All of these are reviewable by the Supreme Court, including the legal and factual basis of such a declaration. Definitely, Duterte’s declaration does not suspend the Bill of Rights, including the privilege of the writ of Habeas Corpus and certainly not freedom of expression and press.

I venture to say that for as far back as I remember, the calling out powers have been continuously invoked, even without official declarations, because the military has been routinely called to support the police in addressing internal threats.

The truth is that constitutions are primarily designed, not to achieve efficiency, but to create an intricate system of checks and balances among the branches of government. By and large, it reflects a great distrust on the part of government to exercise powers entrusted to it in a responsible manner, most notably the Executive branch. Nowhere is it truer than in the present 1987 Constitution, the pervading theme of which is to do away with all possibilities of strongman rule, no doubt a painful lesson of the Marcos dictatorship.

Avoid slippery slope

The problem arises then when an emergency occurs and the government is inevitably hampered with the deliberate pace of constitutional rule. Certainly, the President cannot be expected to wait for congressional deliberation before he can declare a state of war when it is staring at him in the face.

This is the dilemma many constitutional governments face. As a result, most constitutions incorporate provisions and unique power arrangements to deal with emergencies. These extraordinary powers however, can be considered, at best, a necessary evil. It should never be considered normal, must never be lightly granted by Congress, and if the right case or controversy comes, the Supreme Court has to scrutinize this carefully.
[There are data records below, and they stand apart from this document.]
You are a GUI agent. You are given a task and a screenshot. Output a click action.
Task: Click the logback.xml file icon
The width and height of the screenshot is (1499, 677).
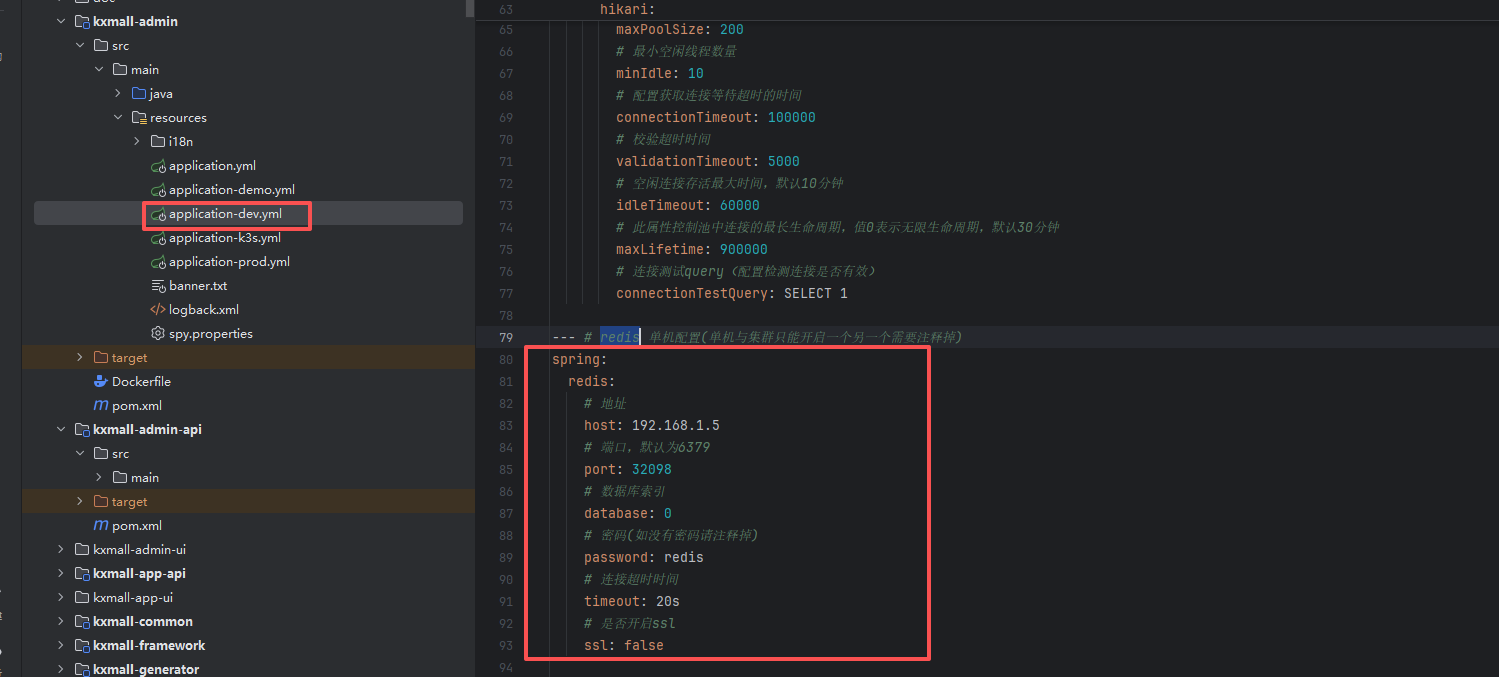point(157,310)
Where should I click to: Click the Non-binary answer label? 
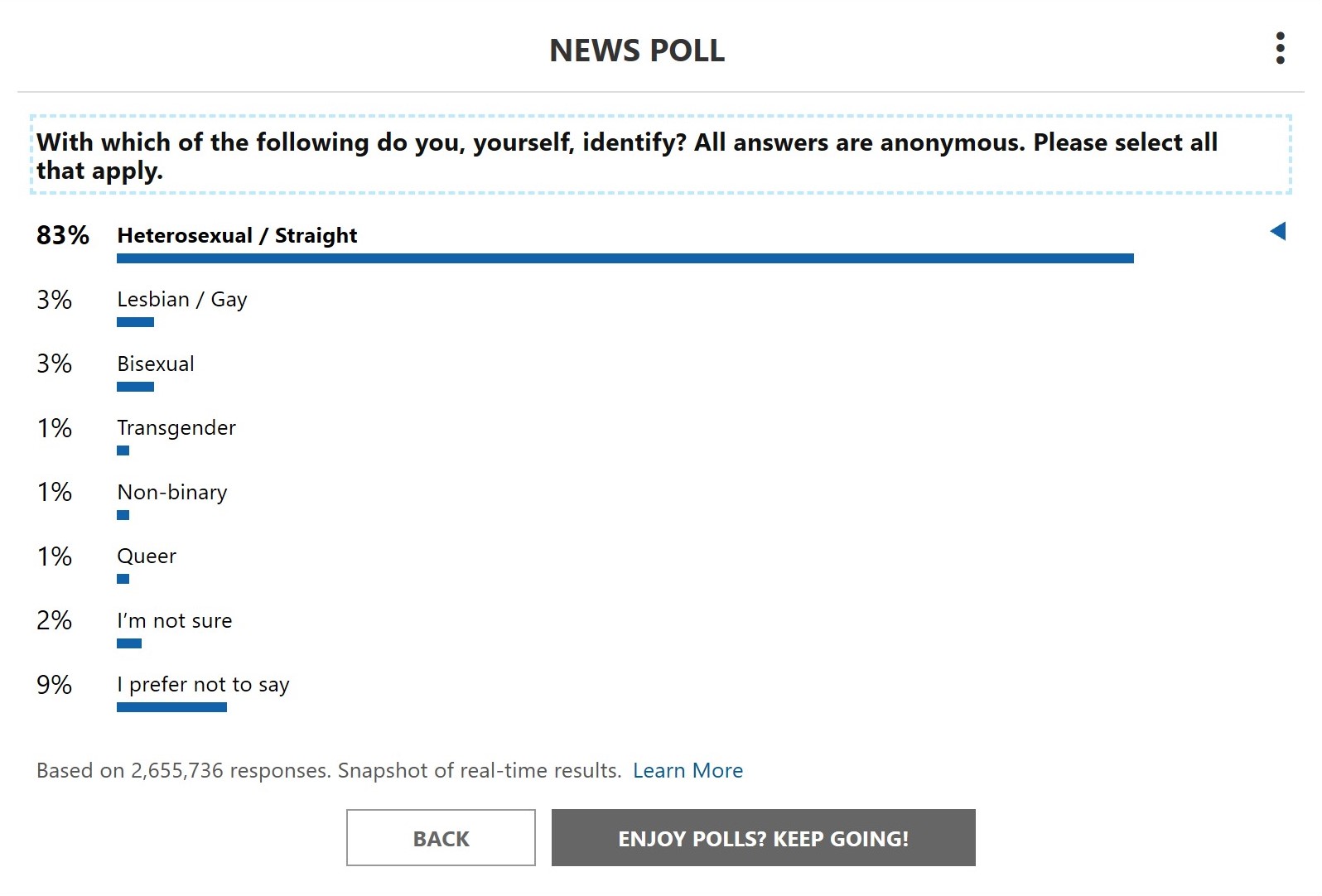click(172, 492)
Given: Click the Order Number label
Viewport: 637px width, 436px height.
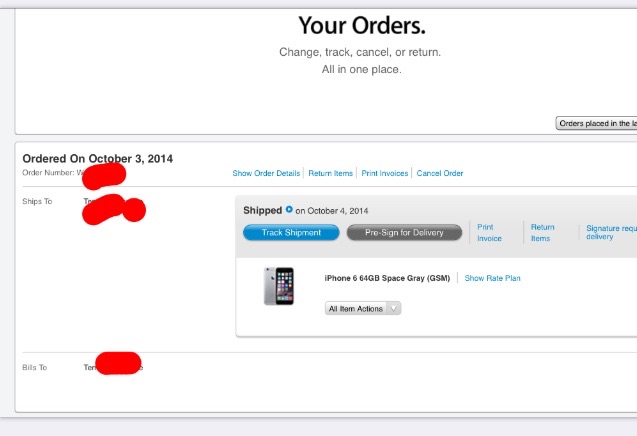Looking at the screenshot, I should pos(48,173).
In a paper I co-authored several years ago, we cited the guidelines formulated by Clinton Rossiter in his seminal work Constitutional Dictatorship which are designed to avoid the slippery slope of frequent resort to extraordinary powers.

Let me paraphrase, for relevance, four of them here:

  1. No extraordinary powers should be initiated unless it is necessary or even indispensable to the preservation of the state and society;
  2. All uses of extraordinary powers and all readjustments in the organization of the government should be effected in pursuit of constitutional or legal requirements.
  3. No extraordinary powers should be adopted, no right invaded, no regular procedure altered any more than is absolutely necessary defeat a particular crisis;
  4. Extraordinary powers should never be permanent in character or effect, and should extend beyond the termination of the crisis for which it was instituted.

In sum, extraordinary powers should only be invoked as a last resort. If options, less ominous, are conferred to the executive by the constitution and the laws sufficient to meet the declared national emergency, then by all means they must be preferred.

Indeed, the slippery slope of frequent recourse to an emergency rule is the ever-present possibility that such will slide into a permanent and unconstitutional regime.

For now, Duterte’s declaration does not appear to lead us to that slope. But we must be vigilant. – Rappler.com

 

The author is former dean of the Ateneo School of Government.